Aug 17 2012
By Mark Cowen, Senior MedWire Reporter
Results from a Swedish study show that only a small proportion of depressed adolescents with hypomania spectrum episodes will develop bipolar disorder in adulthood.
In study of 64 individuals aged 16-17 years who screened positive for depression symptoms and lifetime hypomania spectrum symptoms, only six had experienced another hypomanic episode, or an episode or mania, by the age of 30-33 years.
"Thus, maintenance or prophylactic treatment does not seem warranted for this group," comment Päären Aivar (Uppsala University) and team in the Journal of Affective Disorders.
The findings come from a community-based study of 2300 adolescents who were screened for depression and hypomania between 1991 and 1993.
Of those who screened positive for depressive symptoms, 90 also screened positive for full syndromal hypomania lasting more than 4 days (n=40 [1.7%]), brief-episode hypomania lasting less than 4 days (n=18 [0.8%]), or subsyndromal hypomania (n=32 [1.4%]).

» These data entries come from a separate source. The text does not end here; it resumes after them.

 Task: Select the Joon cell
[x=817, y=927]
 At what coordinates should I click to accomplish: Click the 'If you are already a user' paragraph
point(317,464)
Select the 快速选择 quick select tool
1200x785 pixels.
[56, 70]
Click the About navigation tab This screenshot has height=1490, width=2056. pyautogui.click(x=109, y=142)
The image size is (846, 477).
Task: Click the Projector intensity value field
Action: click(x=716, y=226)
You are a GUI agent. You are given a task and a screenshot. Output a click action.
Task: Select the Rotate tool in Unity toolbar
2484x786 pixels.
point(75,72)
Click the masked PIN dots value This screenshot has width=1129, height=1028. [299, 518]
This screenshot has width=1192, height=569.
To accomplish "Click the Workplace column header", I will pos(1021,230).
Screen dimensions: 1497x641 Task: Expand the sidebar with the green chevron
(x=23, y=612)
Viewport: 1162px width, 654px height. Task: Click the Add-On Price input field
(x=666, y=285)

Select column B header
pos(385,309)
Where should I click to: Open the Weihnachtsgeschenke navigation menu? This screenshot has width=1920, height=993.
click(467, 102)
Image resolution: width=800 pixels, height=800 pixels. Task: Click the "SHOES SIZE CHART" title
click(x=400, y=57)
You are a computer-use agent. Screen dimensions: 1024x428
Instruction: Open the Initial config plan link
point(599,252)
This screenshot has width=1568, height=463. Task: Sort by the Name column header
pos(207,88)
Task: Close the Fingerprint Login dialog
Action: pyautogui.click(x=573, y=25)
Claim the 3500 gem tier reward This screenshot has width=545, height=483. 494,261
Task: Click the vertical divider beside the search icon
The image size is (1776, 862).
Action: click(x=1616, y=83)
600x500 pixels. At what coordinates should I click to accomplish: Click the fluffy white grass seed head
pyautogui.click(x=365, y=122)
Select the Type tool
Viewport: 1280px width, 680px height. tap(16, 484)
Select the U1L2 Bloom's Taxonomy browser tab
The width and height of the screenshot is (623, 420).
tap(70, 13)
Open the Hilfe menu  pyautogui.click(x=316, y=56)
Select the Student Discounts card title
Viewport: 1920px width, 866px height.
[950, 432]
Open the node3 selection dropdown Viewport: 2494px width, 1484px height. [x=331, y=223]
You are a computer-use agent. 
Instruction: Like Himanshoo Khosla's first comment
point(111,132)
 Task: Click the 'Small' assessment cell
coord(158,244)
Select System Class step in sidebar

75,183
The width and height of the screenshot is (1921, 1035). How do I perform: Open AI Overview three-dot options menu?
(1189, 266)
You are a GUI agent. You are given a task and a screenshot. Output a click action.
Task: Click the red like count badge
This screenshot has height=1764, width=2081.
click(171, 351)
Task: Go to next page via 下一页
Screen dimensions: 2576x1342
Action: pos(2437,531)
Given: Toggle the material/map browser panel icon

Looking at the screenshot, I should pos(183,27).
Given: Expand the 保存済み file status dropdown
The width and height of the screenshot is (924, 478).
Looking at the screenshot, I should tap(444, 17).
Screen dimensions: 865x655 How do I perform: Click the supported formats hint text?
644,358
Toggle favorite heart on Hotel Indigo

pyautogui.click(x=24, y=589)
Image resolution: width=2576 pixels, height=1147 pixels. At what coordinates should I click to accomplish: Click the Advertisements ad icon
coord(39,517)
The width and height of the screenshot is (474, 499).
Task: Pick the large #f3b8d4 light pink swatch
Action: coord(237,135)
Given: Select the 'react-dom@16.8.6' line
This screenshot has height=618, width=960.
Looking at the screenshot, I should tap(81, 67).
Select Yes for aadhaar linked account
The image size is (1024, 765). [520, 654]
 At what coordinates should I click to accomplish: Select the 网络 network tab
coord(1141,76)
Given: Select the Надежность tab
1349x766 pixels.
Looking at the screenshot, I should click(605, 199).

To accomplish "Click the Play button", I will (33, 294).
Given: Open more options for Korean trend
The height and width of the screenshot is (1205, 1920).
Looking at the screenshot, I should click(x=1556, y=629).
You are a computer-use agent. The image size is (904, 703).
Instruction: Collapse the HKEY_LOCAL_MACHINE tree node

Of these, 64 participated in follow-up interviews after an average of 14 years.
The researchers found that just four (6%) of the participants interviewed at follow-up reported at least one episode of hypomania in adulthood, and just two (3%) reported at least one episode of mania.
In contrast, however, 38 (59%) met criteria for major depression at follow-up.
Aivar et al conclude: "The main message of this study is that a significant number of adolescents initially diagnosed with full-syndrome, brief-episode, and subsyndromal hypomania did not develop bipolar disorder as adults. However, a substantial proportion reported major depression later in life."
They add: "Our ability to recognize subjects with future bipolar disorder on the community level remains limited. Thus, long-term preventive or prophylactic pharmacological treatment in children with hypomania spectrum disorder might be risky.
"Reliable early identifiers of this heterogeneous disorder still remain to be detected."